■ Excerpt ■
A Red Belt, and When

“What’s this one, Finn?”

“Su-chle.”

“This?”

“Ye-wow.”

Circle, yellow.

I’m doing flashcards with Finn because he pulled them out of the closet and suggested playing. I have no need for him to get every answer correct, and he doesn’t.

“Red!”

It’s a red belt and the flashcard says ‘belt’. He is half-correct, or maybe all-correct.

He smiles and we say, “Red! Yes!” We move on to the next card which is a square, and he says ‘squawre’, which is just as correct as saying, ‘red’ when shown a picture of a red belt.

We had his Individual Education Program (IEP) meeting today, and the entire team of us–parents, teachers, aides–sat around a low table while in kiddie chairs discussing evaluative needs and benchmarks. Finn slept in his stroller. I kept him up all morning so that he could sleep during the meeting. It’s funny that we were all in those low and plastic chairs–especially the principal in his full suit and tie–while Finn was sprawled out, comfortably and regally napping. We were hunched around a table and planning, talking in big words about everything, and there was something in the IPE about Finn understanding the ‘whats’ and ‘wheres’, but not exactly the ‘whens’ just yet.

Which is perhaps incorrect. I showed Finn a picture of a plant today; he said <sniff> while bringing a hand to his nose, after which he signed ‘flower.’

39

My therapist asks me again: “Did you turn forty this week, or thirty-nine?” (We are new at this).

“Not that you look forty,” she quickly corrects, but I’m in the habit of always playing with my beard, in a sense pointing out to everyone that my body is now melanocytically deficient and that it sprouts white on the regular.

Of course I look forty, then some. As an exclamation point I’ve already had cataracts surgered.

■ Task instructions ■
1. In the essay about Finn, shorten the paragraph beginning "We had his Individual Education Program" into a short bulleted list that keeps its main facts.
2. Carry on the essay about Finn and turning thirty-nine, starting after its last sentence.
You won't need the items for any of this.

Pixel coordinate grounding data
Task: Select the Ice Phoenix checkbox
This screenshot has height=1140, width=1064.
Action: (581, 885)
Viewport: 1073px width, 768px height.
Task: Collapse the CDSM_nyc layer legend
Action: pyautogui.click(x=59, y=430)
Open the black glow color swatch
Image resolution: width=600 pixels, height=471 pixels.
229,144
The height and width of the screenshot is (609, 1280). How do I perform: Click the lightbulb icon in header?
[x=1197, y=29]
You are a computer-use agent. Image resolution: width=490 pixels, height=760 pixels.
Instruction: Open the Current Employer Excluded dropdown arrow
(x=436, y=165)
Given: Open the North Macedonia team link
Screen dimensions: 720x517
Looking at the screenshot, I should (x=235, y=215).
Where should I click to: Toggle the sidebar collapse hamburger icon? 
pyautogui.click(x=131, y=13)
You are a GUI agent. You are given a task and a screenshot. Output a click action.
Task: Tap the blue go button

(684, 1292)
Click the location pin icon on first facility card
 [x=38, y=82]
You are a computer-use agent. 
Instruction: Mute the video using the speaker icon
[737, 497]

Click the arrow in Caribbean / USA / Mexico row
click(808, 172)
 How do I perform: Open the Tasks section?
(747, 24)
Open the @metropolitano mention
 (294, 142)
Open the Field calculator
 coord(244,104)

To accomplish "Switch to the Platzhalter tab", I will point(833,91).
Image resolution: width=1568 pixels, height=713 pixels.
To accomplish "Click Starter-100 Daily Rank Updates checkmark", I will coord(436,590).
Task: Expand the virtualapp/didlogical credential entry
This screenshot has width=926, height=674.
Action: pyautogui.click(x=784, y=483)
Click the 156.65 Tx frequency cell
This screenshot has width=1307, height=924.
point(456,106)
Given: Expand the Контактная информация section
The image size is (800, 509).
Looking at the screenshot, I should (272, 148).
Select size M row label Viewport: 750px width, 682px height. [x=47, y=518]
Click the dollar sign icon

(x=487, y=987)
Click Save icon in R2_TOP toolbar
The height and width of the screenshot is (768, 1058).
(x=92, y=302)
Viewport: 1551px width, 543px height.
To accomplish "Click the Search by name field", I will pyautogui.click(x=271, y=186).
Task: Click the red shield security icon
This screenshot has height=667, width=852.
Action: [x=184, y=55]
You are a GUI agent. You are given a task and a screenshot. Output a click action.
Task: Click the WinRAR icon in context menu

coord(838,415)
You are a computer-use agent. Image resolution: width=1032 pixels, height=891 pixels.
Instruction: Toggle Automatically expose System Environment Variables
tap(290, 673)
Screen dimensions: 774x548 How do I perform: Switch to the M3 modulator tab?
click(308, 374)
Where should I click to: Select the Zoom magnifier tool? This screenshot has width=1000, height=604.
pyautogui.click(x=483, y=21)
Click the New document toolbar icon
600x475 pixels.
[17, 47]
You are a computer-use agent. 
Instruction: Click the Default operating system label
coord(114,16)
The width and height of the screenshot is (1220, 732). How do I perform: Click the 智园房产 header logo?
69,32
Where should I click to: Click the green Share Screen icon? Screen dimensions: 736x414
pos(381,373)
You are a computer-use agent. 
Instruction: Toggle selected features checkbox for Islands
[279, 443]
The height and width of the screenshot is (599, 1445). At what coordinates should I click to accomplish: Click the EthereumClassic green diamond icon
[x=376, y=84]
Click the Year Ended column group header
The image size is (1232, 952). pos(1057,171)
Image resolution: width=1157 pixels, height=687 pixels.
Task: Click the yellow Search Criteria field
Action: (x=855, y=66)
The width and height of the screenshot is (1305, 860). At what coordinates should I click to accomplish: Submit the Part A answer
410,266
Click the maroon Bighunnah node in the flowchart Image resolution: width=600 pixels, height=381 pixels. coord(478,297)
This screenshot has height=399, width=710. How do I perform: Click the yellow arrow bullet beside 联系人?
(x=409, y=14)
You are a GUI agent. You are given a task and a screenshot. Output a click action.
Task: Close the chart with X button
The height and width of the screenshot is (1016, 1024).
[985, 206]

■ Answers by item number ■
1.
- Finn's Individual Education Program (IEP) meeting took place today.
- The whole team (parents, teachers and aides) sat in kiddie chairs around a low table to discuss evaluative needs and benchmarks.
- Finn slept in his stroller, having been kept up all morning so he could nap through the meeting.
- The narrator found it funny that everyone, even the principal in a full suit and tie, sat in low plastic chairs while Finn sprawled out napping.
- The plan said Finn understands "whats" and "wheres" but not yet "whens."

2.
“Is that a big thing for you, getting near forty?” she continues. I raise an eyebrow her direction.

“Of course it is,” I retort. But I make a joke of it. I say I’ve been forty since I was twenty, and she confounds the whole mathematic by saying she really had problems turning sixty, three sets of twenty. Perhaps it’s because I grew up when I did: I can’t imagine not having been terrified before twenty-five. Forty, already, portends its own particular brand of catastrophe.

There’s ‘When I’m Sixty-Four’, there’s: ‘Is it possible getting to 64?’

‘Only existential at sixty?’ I think to myself. ‘What nuclear crisis was she unconscious through?’

(I kid, though. I very much like my therapist, and she is Cuban: by nature of 1962 she trumps my Reagan-era ill at ease automatically).

This past week, Heimlich had a first chance at using his own patented maneuver to save someone’s life; Heimlich is 96. I think: we choke and laugh at the same time, get scared at getting old, save each other regardless the age we ultimately admit to.

I tell my therapist, “I’m thirty-nine.”

“That’s what I thought,” she says, and we go from there.